Just beyond the town the Hurdy Gurdy man, With his frozen fingers plays as best he can. 'Round his little cup and moving to and fro, No one throws a coin.He dances in the snow. No one throws a coin. He dances in the snow. No one wants to hear him. Everyone is gone. Except the howling dogs. But still the man plays on. The wheel spins round and round despite the bitter chill. The turning Hurdy Gurdy man is never still. The turning Hurdy Gurdy man is never still. Wondrous man of music may I come along? On your Hurdy Gurdy will you play my song? " Wondrous man of music..." Indeed
The long coda is important,here. After the last line, “will you play my song?”, we aren’t sure if there is more to come. We listen to the sound of the Hurdy Gurdy. When it stops so abruptly, our memory goes back to his voice. We have all along thought of the singer as a narrator. Suddenly he becomes a real person speaking to the street musician.
Awwwww, that was mesmerizing and beautiful indeed. 💜 Yet another fine piece of music from Peter and lo behold, his voice carries the same haunting power in modern English as it does in Babylonian or ancient Egyptian.
So interesting and beautiful song! Your knowledge of music goes far beyond most in the business! I love music of all genres and all time periods... thanks for sharing with us!
Meant to say earlier that the video quality is amazing on this one and that's a nice gurd. You really are a treasure of a human being, man. You're the performer of our age.
This is maybe not oriental but this is perfect inspiration song for theremin. How could you learn so many instruments! Amayzing. I love when I can hear people who also prefer minor scales and "sad sounds". It is so touching.
By accident I find this guy... I'm glad I did... it makes me think of the music going around at their times... this was their rock & roll of their day... (imagine YOUR parents yelling at you for listening to THIS kind of tunes, and reminding you about the Gregorian Chants... Now, there's music the church approves of...)
@redmarkerkhof Agreed Thomas Quasthoff does for the Hurdy Gurdy Man in German what Peter does for the song in English, a poignant and bitter sweet depiction of innocent suffering amid the cruelty of life
There is something archetypal about the figure of the Hurdy-Gurdy Man. I recognize him as an image first encountered in my childhood.
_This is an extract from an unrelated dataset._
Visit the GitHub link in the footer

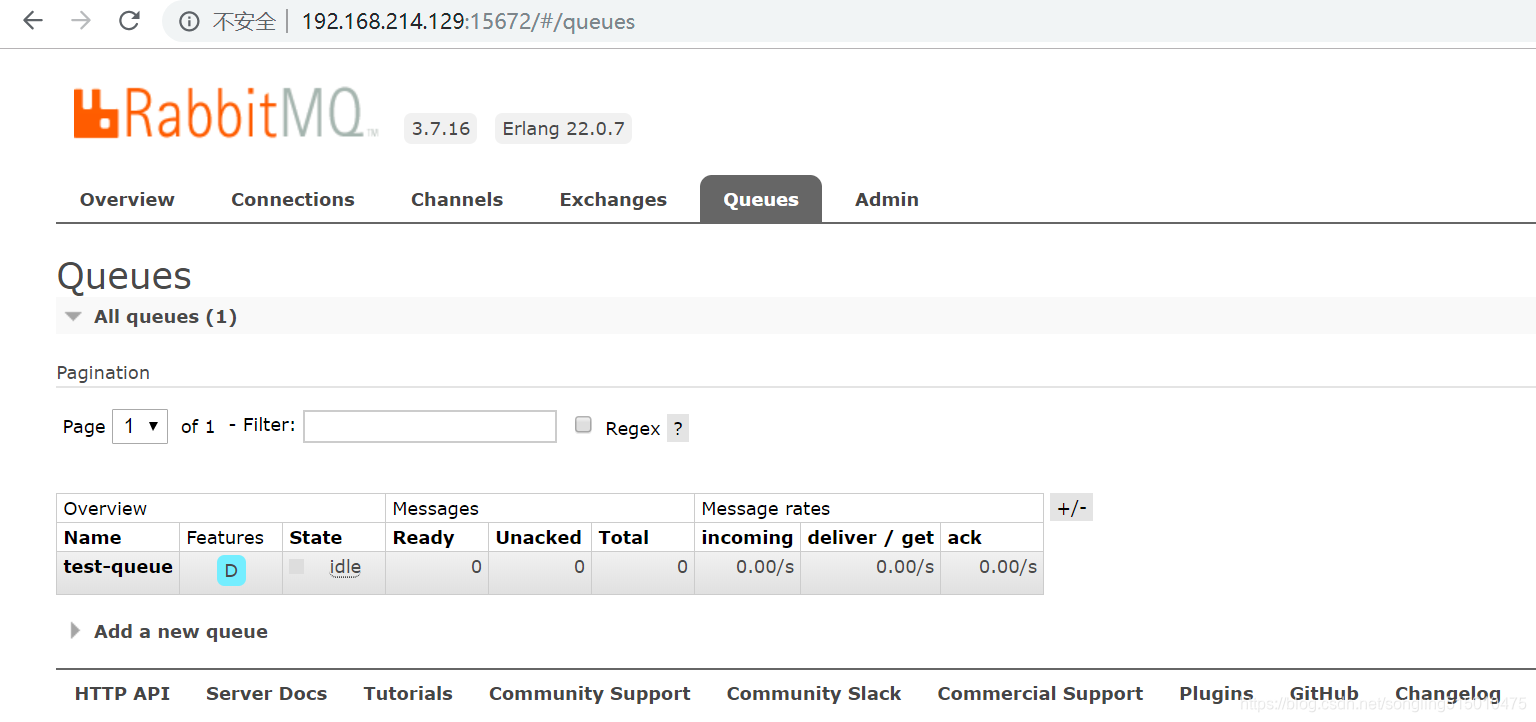click(x=1324, y=693)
His origin is Eastern Europe. Why do I think he might be Jewish? The Fiddler on The Roof. The Rag Picker. The Outcast The Stranger among us who has looked upon things we all shy away from and so, we shy away from him all the while knowing he has something wise and terrible to teach us. Someone recently said to me that more than being loved, we need to feel that we belong. I thought about that and it feels right ! Family, Religion, Nation, City Class Sexual orientation Local Sports Team College Fraternity Political party These are things we belong to. We support them. We exalt them. We defend them. We oppose those who attack them. We feel elated when another member of our tribe succeeds. Our membership helps give us our identity,helps define us. What does it feel like when we belong to no group? Who among us does not belong to any group? The beggar. The homeless The elderly living alone. The black man in a white world. The mis-shapen The grotesque. This is the Hurdy Gurdy man..... The one we fear most because he lives our greatest nightmare. He does not belong! When we are dying we feel the ultimate alone-ness. We are alive but no longer belong to the world of the living. Perhaps Schubert, who was dying when he wrote this, was making common cause with the hurdy-gurdy man. Outcasts... together. " May I come along? Will you play my song ?"
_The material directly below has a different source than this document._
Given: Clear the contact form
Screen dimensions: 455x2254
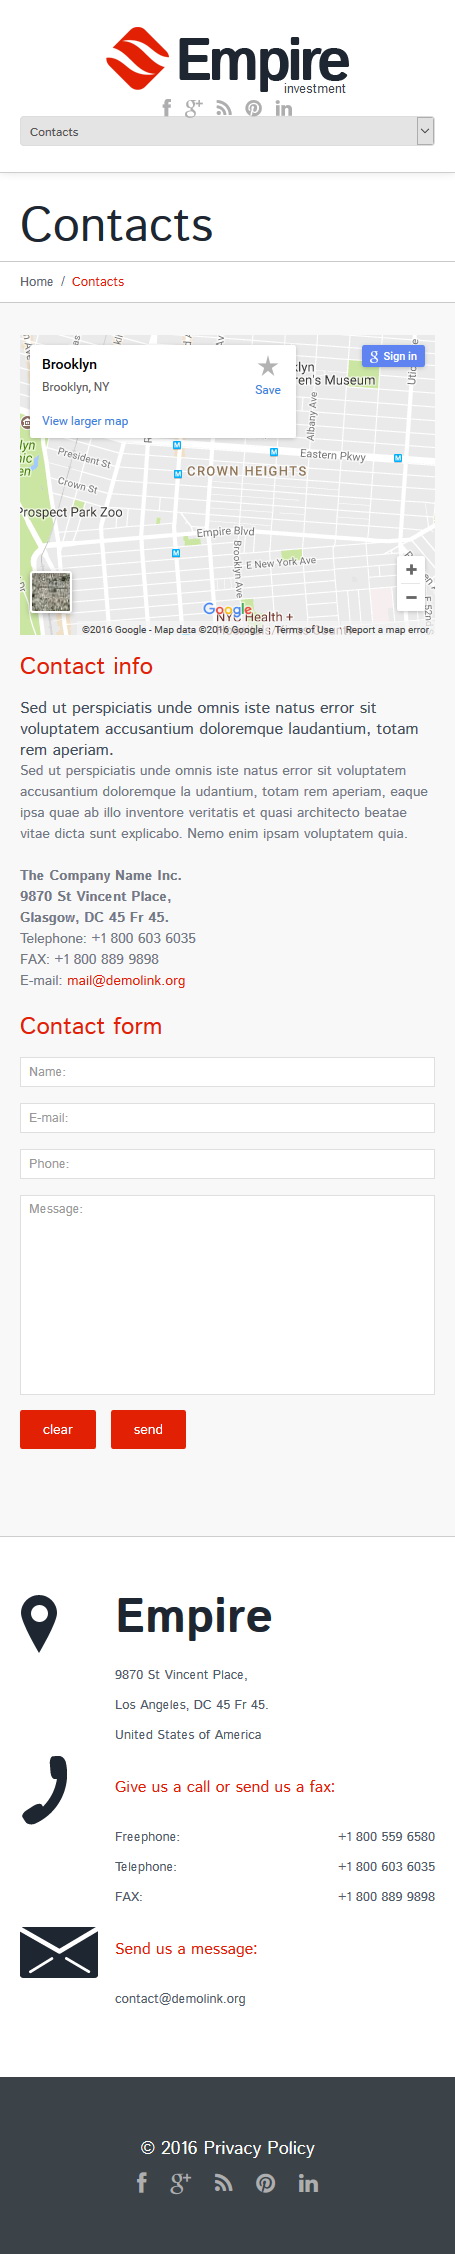Looking at the screenshot, I should [x=58, y=1429].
Very beautiful and powerful performance. Was wondering about the translation to English though. I think some points in the original German were important - that he is barefoot in the snow, and he staggers, not dances. That the dogs do not merely howl, they snarl directly at the leiermann, as dogs are rumored to do around harbingers of death, and like a harbinger of death, it's not merely that the villagers are gone, it's that they are actively not seeing or hearing him, as they might want to ignore their own coming mortality.
The original composition by Schubert has a pretty melody between the lines of the verses immitating a hurdy-gurdy. I wonder how that would sound with an actual hurdy-gurdy.
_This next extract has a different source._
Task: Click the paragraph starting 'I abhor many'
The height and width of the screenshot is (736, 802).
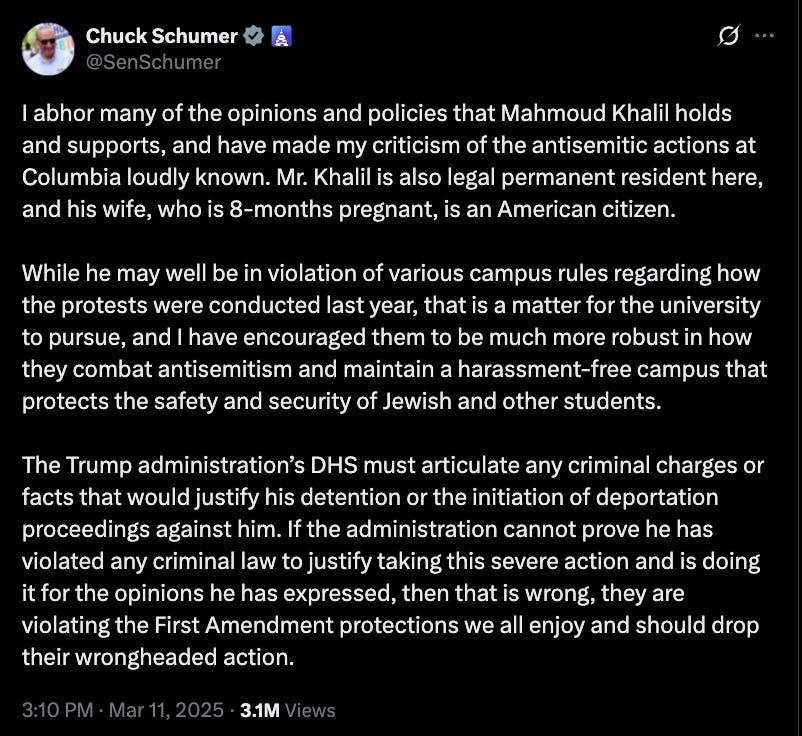Action: (393, 161)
The hurdy-gurdy is of course the correct accompanying instrument and not the piano. Why Schubert did not use the hurdy-gurdy but the piano will probably never be clarified. Was it his personal taste in music, perhaps the socially low position of the hurdy-gurdy in this epoch, did the elegant piano serve to aesthetize the beggar's life of the hurdy-gurdy-man? In any case, Schubert tried to lean the piano accompaniment very close to the drone sound of the hurdy-gurdy. Now to go the opposite way and to use the actually "correct" accompanying instrument, the hurdy-gurdy, for the "Leiermann" is obvious. I have heard many such interpretations over the past three decades, but never before with such a wonderfully soft voice. Bravo! It is an all-round successful interpretation, the best I know. However, I would like to make one very tiny point of criticism: The sound has too much reverb for me personally, and it is uncomfortably artificial. I would be 100% happy with a new recording in a good acoustic room with natural reverb and no electronic frippery, so I'm 99% happy. 👏 👏 👏 👏 👏 👏
@@MensHominis : Schubert was just as much a "child of his time" as we are. The pianoforte became "the" musical instrument of the upper class, the nobility and the rich bourgeoisie in the 19th century. Anyone who wanted to be successful in the upper class could not perform with the hurdy-gurdy, which was mostly a beggar's instrument in the 19th century. In the Baroque period, the hurdy-gurdy was still popular as a fancy musical instrument for virtuoso music. A good hundred years later, Mozart's father and son, or even Josef Haydn, used the hurdy-gurdy to capture the sound of the country, the farmers and the common people. Later composers used other instruments to imitate the typical drone sound of the hurdy-gurdy. Beethoven used a very simple chord progression for his song "Marmotte" (from 8 songs, Op. 52), but it is actually a drone piece. Schubert clearly imitates the hurdy-gurdy drone in his piano accompaniment.
@@thomasm.schallabock7446 - thank you! Some of this I knew, and I've played the Marmotte myself. Now that you say it, its drone sound is obvious to me, never thought about it! Even its staccato-esque beat could be done by a good hurdygurdy player.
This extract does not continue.